That startled Sophia. The contessa made it sound as if the Tartars had left her home.

"Were your houseguests, Madama?" Ugolini asked. So, he had noticed it too.

She sighed. "Yes, they and that boorish French cardinal left for Perugia this morning, not long before you came. They chose a bad day to leave. This morning's storm is not the end of the rain. Another storm is coming. Every joint in my body aches."

"These storms clear the air," said Ugolini.

The contessa held up a sticklike finger. "Exactly as the storm yesterday in the Piazza San Giovenale did."

Now she was bringing up her grievance, Sophia thought. Evidently she had offended a number of cardinals with the massacre of the Filippeschi.

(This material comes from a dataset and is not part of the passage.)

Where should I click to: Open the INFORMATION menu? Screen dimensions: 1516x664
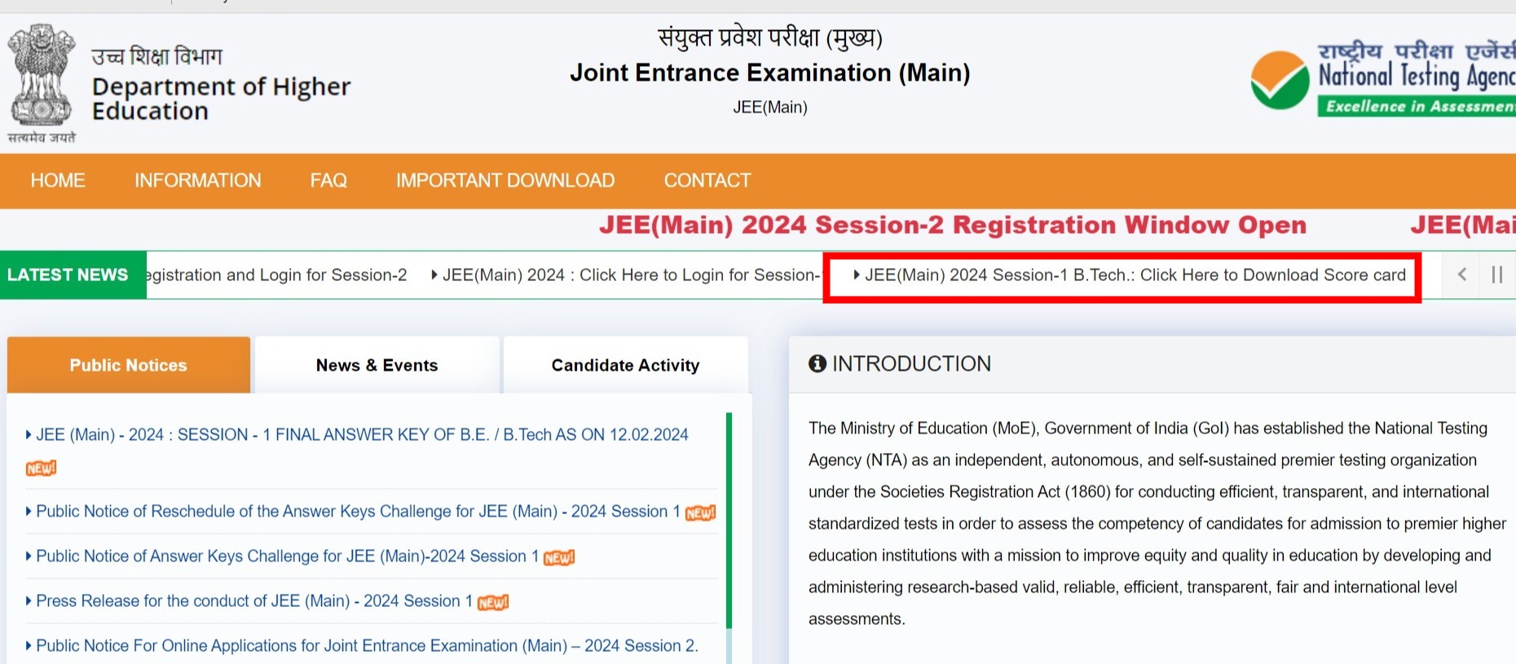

A servant brought a small table of some shiny black wood and set it in their midst. Its legs were carved in the form of twisting, wingless dragons. Perhaps it was a gift to the contessa from the Tartars. Sophia had seen such furnishings in Constantinople and knew they came from the distant East, where the Tartars ruled.

Another servant brought a tray with small sweet cakes filled with a paste made of crushed white raisins. A third poured the pale yellow wine of Orvieto into silver goblets for them. Sophia sipped her wine, but her stomach churned with fear for Daoud, a fear held rigidly in check. She could not drink much, and she could not eat at all.

Every so often she glanced at Vittorio di Monaldeschi, and each time she did, she found his eyes fixed on her.

Ugolini wiped his mouth after finishing off a cake. "As Fortune's wheel turns, all of us need friends at one time or another."

"How true," said the old lady.

"I come before you today to presume upon our friendship to ask you a favor, Madama," said Ugolini.

"We need each other, as you have said, Your Eminence."

Sophia prayed that the contessa would agree to help.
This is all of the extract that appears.